Matplotlib - Event Handling



In general programming, an event is defined as the change in the state of an object, that occurs when a user interacts with graphical user interface components, triggering a response from the application. Consider actions like clicking a button, moving the mouse, typing on the keyboard, selecting an item from a list, or scrolling a page - each of these activities is an event, describing a change in the state of the source.

Whereas, event handling is the backbone of interactive software applications. Which is the mechanism that controls the response to these events, determining what should occur when a particular event takes place.

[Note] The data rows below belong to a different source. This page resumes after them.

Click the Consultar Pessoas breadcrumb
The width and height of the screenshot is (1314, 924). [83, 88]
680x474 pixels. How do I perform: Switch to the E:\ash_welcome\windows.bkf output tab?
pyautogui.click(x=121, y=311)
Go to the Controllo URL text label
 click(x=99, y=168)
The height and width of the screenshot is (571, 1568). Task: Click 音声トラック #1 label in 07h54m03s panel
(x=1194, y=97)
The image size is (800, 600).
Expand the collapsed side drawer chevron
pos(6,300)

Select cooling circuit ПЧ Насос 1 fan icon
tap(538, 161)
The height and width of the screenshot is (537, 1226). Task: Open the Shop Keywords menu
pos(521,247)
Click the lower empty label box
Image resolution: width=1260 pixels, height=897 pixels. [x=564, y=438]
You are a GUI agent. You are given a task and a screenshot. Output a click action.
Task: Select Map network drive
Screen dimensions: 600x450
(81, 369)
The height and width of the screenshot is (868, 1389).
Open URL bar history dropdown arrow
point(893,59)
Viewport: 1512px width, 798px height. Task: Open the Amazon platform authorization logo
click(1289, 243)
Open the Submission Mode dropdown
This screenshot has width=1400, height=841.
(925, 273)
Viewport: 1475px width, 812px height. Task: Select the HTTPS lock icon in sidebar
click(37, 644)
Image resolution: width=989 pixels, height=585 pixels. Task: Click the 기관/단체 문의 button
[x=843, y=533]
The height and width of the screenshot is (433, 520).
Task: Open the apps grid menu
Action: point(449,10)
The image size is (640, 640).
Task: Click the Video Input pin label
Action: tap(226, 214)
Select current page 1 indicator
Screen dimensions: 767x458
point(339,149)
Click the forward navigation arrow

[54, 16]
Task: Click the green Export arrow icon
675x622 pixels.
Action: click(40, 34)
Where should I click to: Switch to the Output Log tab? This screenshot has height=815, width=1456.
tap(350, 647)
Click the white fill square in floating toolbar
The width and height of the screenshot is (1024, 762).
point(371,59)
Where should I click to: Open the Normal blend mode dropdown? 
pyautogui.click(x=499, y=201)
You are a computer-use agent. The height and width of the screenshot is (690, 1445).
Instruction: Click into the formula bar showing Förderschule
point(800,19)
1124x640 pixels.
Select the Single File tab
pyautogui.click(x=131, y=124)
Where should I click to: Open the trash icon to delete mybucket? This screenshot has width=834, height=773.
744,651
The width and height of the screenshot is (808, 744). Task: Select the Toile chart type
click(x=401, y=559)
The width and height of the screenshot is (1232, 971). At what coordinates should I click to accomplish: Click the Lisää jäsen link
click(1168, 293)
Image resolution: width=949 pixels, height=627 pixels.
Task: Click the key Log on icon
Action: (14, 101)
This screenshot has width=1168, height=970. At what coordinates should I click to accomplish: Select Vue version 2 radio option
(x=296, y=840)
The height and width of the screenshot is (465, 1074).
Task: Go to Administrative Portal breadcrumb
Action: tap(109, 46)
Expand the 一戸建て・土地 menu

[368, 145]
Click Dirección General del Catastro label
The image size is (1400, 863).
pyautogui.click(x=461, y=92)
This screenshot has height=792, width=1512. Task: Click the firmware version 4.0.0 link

Event Handling in Matplotlib

Matplotlib works with various user interface toolkits, including wxPython, Tkinter, Qt, GTK, and MacOSX. To ensure consistent support for interactive features like panning and zooming across different interfaces, Matplotlib uses a GUI-neutral event handling API. This API was initially based on the GTK model, which was the first user interface Matplotlib supported.

Connecting to Events

The main idea behind event handling in Matplotlib is connecting a callback functions to events. A callback function is executed when a specific event, such as a mouse click or key press, occurs. This mechanism enables you to respond to user interactions and implement customized behavior.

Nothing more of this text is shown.